» REQUIREMENTS
Reproduce the listing below, substituting "OpenShift" for every occurrence of "Kubernetes" and leaving all other text unchanged.

» RECORDS FOR THE TASK
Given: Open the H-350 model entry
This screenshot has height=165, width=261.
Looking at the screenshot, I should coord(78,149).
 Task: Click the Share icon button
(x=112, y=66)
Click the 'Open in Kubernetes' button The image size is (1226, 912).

» OUTPUT
Given: Open the H-350 model entry
This screenshot has height=165, width=261.
Looking at the screenshot, I should coord(78,149).
 Task: Click the Share icon button
(x=112, y=66)
Click the 'Open in OpenShift' button The image size is (1226, 912).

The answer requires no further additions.